Canola oil was created in the 1970s (in Canada🇨🇦) by selectively breeding rape plants, an unfortunately named type of mustard (genus Brassica, like kale and broccoli). It was designed to dial down in a big way two undesirable aspects of rapeseed oil: glucosinolates and erucic acid.  

Good news first

⭐️ It’s budget-friendly, neutral tasting, and has a high smoke point. This makes it a safe choice for high heat cooking and baking.

⭐️ The mix of fats in canola oil is generally favourable: 
✅ Low in saturated fats
✅ Rich in omega-3 fatty acids (second to flax oil)
✅ Solid ratio of omega-6 to omega-3 fatty acids (about 2:1)

Now the bad news

⚖️ Lacking in other nutrients (versus seeds and nuts)
⚠️ Contains small amounts of trans fats -WHEN REFINED. Say what?! Keep reading…the dose makes the poison! 

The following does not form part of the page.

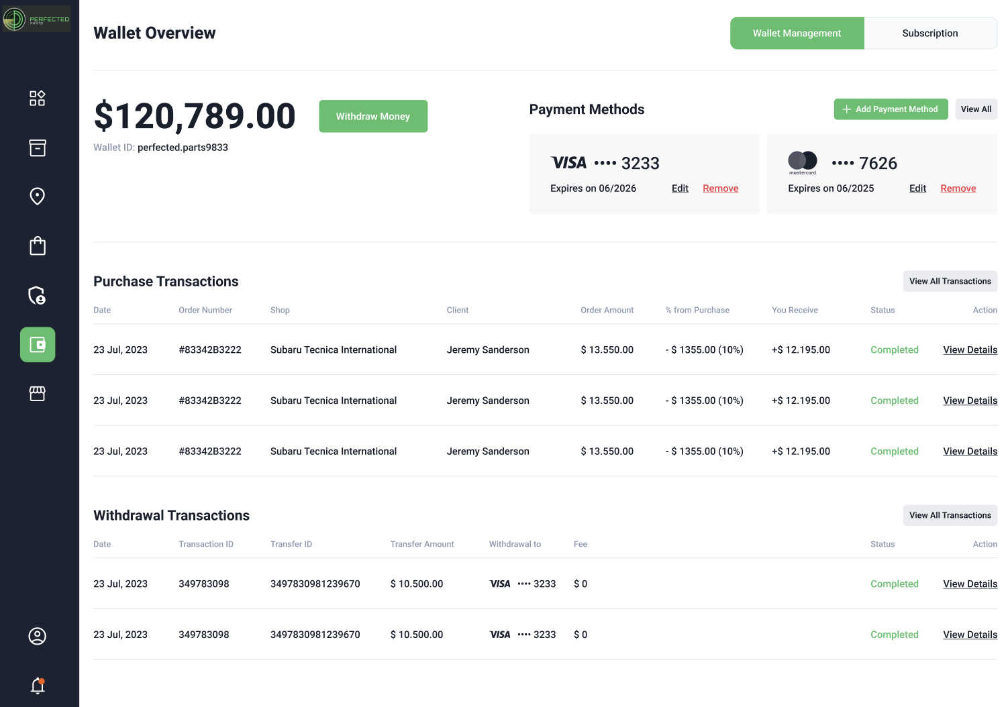View details of first purchase transaction
Screen dimensions: 1008x707
click(x=970, y=350)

Levels of trans fats in refined canola oil (and other refined oils) are in the same league as the ruminant trans fats found in beef and dairy – around 2-3% of total fats. The WHO suggests under 2 grams of trans fats per day – lower is better. This means above 5 Tbsp of canola oil (or butter) daily could mean trouble. Benefits of zero versus very low intake are unclear.

Canola haters have other health concerns that are not so valid, in my scientific opinion.

  • Fear of GMOs. Eating plants with altered DNA is not harmful to your health. Period. GMOs can have ecosystem implications but that is a different topic.
  • Fear of pesticides. GMO canola oil does contain higher levels of glyphosate than non-GMO. However, even the “higher” doses are so low that you would have to chug canola oil daily for this to register in your body.
  • Fear of hexane (from chemical extraction). There is no evidence to substantiate any risk to consumer health when foods contain trace residual concentrations of hexane (0.8 parts per million).
  • Fear of euric acid. Levels of max 2% (average 0.6%) are so low that there is no plausible risk.

My bottom line: I view canola oil as healthy choice, in moderation. I use it for high-heat cooking and baking. I tend to use other unrefined oils for low heat cooking and salads.